Abstract

Respiratory nitrate reductase (EC 1.7.99.4) from the denitrifying bacterium Pseudomonas stutzeri, strain ZoBell (ATCC 14405), was purified by a rapid three-step procedure of differential centrifugation, DEAE-Sepharose chromatography and gel filtration. The enzyme was released from the cytoplasmic membrane by heat. Purification was about 25-fold to an average specific activity of 27 μmol nitrate reduced per min per mg protein.
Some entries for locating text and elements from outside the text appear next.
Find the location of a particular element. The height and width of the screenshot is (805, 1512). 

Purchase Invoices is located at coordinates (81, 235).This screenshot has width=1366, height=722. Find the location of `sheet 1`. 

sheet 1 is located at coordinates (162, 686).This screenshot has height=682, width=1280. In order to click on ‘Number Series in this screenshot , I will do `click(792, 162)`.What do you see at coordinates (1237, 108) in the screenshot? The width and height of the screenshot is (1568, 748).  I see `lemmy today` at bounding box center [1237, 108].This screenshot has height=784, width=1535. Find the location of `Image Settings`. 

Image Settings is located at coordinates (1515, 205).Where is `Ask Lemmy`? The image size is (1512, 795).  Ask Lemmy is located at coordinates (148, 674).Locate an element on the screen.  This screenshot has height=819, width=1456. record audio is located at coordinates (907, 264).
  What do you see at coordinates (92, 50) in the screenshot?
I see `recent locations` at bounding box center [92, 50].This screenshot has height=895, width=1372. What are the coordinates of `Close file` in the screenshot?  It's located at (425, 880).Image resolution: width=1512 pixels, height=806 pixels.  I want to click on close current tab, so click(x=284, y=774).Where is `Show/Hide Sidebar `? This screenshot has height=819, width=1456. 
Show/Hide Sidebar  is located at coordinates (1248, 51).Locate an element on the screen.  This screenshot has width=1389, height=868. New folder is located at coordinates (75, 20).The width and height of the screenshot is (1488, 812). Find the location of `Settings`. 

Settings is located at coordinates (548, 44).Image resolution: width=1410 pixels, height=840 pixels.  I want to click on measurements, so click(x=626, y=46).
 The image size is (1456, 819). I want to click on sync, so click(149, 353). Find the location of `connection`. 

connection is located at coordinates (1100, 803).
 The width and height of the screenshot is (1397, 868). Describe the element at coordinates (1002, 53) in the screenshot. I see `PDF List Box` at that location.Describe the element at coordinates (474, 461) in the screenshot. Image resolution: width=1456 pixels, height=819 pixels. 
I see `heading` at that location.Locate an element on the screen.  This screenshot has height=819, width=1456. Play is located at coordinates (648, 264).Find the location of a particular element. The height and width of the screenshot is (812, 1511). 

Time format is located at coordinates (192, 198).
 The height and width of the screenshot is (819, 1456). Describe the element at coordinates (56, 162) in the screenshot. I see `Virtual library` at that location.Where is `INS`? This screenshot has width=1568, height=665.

Non-denaturing electrophoresis in the presence of 1% Triton X-100 resolved two catalytically active enzyme species with apparent Mr 140 000 and 132 000. The two forms had each a 112 kDa subunit and one or two types of small subunit (60 or 46 kDa). The membrane-bound enzyme was composed of two subunits of Mr 112 000 and 60 000 as shown by Western blot analysis. The subunit heterogeneity was caused by an endogenous proteinase which modified the small subunit. Nitrate reductase contained per Mr 172 000 about 13 iron-sulfur groups and one gatom of molybdenum bound to a pterin cofactor. The electronic spectrum of the purified enzyme had a weak maximum at 410 nm; however, there was no spectral evidence for a cytochrome moiety. The Km value for nitrate was 3.8 mM. Azide and cyanide were inhibitory for nitrate reductase with Ki values of 0.7 μM and 0.1 mM, respectively. Addition of 0.1 mM azide to the growth medium increased the cell-free enzyme activity 4-fold, due to a concomitant overproduction of nitrate reductase.